- Born: Dipak K. Nandy 21 May 1936 (age 90) Calcutta, India
- Spouse(s): Margaret Gracie ​ ​(m. 1964; sep. 1971)​ Luise Byers ​(m. 1972)​
- Children: Lisa Nandy

= Dipak Nandy =

Indian academic and administrator (born 1936)

Dipak K. Nandy (দীপক নন্দী; born 21 May 1936) is an Indian academic and administrator.

Beginning his career as a lecturer in English literature, Nandy developed a greater interest in race relations and was the first director of the Runnymede Trust. He was later a special consultant to the Home Office and deputy director of the Equal Opportunities Commission. He was a lecturer in English and American Literature at the University of Kent at Canterbury in the mid 1960s.

==Early life==
Nandy was born in Calcutta, India, on 21 May 1936, into a middle-class Bengali Hindu family, and was educated at St Xavier's College.
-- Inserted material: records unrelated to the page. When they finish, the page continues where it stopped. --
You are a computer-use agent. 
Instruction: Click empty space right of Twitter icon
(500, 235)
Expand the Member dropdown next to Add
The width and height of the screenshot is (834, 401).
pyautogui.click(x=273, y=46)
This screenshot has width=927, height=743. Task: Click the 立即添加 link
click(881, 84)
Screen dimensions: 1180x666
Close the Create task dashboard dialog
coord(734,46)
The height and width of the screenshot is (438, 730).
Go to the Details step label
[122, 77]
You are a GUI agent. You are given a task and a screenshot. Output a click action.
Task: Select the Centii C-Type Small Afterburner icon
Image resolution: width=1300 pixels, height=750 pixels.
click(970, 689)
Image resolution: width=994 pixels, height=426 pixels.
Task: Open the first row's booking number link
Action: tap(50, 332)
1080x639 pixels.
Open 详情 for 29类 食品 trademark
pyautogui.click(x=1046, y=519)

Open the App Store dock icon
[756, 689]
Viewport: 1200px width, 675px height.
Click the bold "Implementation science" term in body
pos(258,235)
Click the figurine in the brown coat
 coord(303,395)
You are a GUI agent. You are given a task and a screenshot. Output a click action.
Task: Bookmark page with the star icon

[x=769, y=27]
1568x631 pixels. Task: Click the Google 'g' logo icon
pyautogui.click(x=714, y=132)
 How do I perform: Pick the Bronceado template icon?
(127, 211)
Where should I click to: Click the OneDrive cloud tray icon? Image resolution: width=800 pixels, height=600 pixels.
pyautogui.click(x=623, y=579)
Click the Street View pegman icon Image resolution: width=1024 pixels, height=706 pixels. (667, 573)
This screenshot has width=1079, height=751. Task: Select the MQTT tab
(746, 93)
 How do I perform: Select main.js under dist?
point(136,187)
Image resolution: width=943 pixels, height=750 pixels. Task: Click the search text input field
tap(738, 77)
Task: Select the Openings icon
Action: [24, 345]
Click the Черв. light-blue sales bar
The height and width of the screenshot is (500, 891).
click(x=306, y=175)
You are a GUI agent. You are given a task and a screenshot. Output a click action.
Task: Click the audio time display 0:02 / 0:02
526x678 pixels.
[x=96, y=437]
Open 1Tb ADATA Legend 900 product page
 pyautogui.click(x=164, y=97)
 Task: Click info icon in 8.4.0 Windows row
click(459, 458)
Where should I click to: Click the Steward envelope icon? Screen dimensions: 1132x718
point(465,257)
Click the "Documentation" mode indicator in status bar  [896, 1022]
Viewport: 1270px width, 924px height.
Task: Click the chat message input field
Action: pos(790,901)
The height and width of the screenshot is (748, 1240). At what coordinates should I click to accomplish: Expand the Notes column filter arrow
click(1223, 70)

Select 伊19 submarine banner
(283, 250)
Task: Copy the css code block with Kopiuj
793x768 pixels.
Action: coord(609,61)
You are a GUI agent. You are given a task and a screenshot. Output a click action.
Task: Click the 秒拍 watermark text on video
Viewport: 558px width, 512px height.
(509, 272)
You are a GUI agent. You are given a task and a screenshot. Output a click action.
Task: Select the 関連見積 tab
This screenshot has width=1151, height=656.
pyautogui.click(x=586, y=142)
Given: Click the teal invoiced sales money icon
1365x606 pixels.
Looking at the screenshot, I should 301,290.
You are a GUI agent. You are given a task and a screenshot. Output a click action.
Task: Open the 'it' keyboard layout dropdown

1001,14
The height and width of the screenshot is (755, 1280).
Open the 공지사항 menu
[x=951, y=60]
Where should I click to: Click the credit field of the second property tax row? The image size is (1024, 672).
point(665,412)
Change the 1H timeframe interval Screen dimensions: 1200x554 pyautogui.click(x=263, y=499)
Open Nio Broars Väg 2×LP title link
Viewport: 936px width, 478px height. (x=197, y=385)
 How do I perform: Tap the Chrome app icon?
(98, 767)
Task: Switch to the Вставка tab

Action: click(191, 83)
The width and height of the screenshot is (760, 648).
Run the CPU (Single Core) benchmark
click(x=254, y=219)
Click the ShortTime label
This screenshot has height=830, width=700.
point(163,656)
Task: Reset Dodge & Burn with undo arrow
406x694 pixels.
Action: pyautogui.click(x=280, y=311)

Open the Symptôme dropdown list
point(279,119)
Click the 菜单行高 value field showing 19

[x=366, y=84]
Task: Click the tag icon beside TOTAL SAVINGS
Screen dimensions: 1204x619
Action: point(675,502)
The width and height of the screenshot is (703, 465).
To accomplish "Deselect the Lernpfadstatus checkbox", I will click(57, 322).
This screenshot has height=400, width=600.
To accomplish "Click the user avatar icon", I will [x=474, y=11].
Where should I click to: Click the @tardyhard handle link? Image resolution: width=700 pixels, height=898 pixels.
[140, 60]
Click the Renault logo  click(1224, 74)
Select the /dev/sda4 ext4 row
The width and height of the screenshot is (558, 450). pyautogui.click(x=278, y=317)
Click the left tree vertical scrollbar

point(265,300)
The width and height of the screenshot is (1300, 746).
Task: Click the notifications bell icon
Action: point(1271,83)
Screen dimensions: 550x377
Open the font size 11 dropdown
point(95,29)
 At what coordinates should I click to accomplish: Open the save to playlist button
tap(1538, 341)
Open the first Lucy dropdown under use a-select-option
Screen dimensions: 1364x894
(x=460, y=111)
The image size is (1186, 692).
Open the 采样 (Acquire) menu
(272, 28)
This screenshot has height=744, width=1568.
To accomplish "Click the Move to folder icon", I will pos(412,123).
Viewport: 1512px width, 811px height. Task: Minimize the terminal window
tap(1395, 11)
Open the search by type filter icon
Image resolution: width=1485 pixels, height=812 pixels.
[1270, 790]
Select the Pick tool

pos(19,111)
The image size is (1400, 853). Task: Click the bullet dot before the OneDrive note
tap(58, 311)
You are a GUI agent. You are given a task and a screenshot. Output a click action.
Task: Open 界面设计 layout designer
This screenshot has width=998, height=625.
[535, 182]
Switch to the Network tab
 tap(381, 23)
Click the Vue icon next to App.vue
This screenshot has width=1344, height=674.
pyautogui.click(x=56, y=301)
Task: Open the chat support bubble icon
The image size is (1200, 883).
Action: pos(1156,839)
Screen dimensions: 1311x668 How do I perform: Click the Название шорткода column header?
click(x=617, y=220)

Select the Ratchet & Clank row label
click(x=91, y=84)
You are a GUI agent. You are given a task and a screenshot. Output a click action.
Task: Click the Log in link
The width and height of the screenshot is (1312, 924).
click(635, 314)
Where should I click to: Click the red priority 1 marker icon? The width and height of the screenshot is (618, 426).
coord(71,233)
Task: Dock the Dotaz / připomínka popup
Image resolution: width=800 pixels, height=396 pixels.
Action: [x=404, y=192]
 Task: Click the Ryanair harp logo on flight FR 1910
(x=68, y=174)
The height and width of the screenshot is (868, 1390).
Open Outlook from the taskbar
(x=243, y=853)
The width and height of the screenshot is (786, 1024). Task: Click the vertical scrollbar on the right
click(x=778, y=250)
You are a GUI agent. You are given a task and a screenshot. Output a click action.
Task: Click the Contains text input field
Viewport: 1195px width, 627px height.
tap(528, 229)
He arrived in Britain in March 1956 with the aim of getting a university degree, and worked for a time on the night shift at Cadbury Schweppes. He was then offered a place in the English literature department at the University of Leeds. He later stated that Leeds, in the 1950s, was, in range, variety and intellectual strength, the most exciting place in Britain to be. He took his first degree at Leeds in 1960, then began to work for the degree of doctor of philosophy, but was distracted from that by interests in physics, maths, music, and philosophy, and in 1962 was appointed to his first academic post, at the University of Leicester.

==Career==
On his arrival at Leicester, his colleague Monica Jones described Nandy as "a coloured communist". In 1964, he was appointed as a lecturer, and from 1964 to 1967 chaired the Leicester Campaign for Racial Equality and also took part in sit-ins at the Admiral Nelson pub, which at that time had a colour bar. In 1966 and 1967, he was Director of the Campaign Against Racial Discrimination Summer Projects; he also joined the Information Panel of the National Committee for Commonwealth Immigrants and served as Secretary of Equal Rights.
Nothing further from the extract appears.